As much as we’d like to think that prejudice is a thing of the past, it’s not. Judgements and stereotypes are forced down our throats no matter what culture we embrace, but what if this judgment towards culture is a two-way street? Sometimes our cultures can hinder our ability to freely identify and express ourselves, and this is the raw sentiment I found in Natalie Caro’s “Bilingual (Only Means That I Am Silent in Two Languages).”
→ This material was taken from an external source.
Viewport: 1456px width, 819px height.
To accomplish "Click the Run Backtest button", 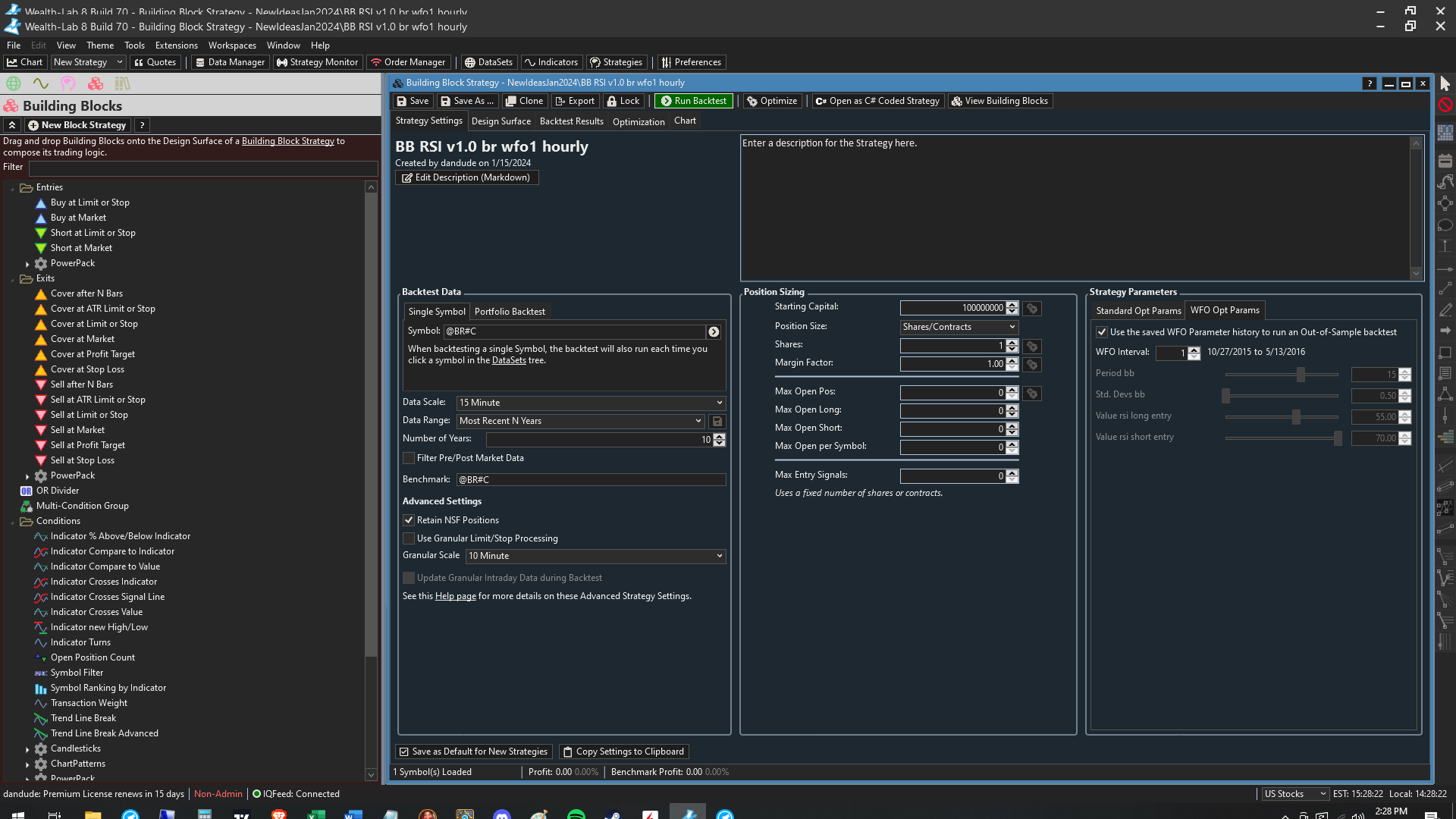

Where do we turn to when our identity renders us silent? The speaker in Caro’s poem struggles to express herself as a mixture of two cultures: “In whose tongue shall I speak?” This speaker feels isolated and trapped in her own sphere because her mixed heritage remains divided, and neither of the languages she knows encompasses the essence of her meaning. Because she is a hybrid, she is “nonexistent.” (Doesn’t that give you chills?)
Caro’s poem is able to bring out this longing to belong through passion and honesty. She constantly portrays how difficult it is to find the right words or the best self to be whenever anyone dares to step out into the world to be exposed and vulnerable. Everyone wants to belong, but there is a daily battle in all of us to find someone or something that will be a perfect match. We are always forced to adjust to standards like language and mannerisms, but wouldn’t it be a relief if for once we didn’t have to go through trials just to fit in. Wouldn’t it be nice if we can believe the lie our parents tell us about only having to be ourselves to make new friends?
Our essence, a blend of culture and choice, is our strength, but prejudice and doubt are our enemies. “Bilingual” presents the suffering of someone whose internal and external selves are crippling her to speak, and maybe if more people read this poem and considered how damaging restrictions on both sides—those from a certain culture and those outside of it—are, more voices would be heard and dual identities would find relief.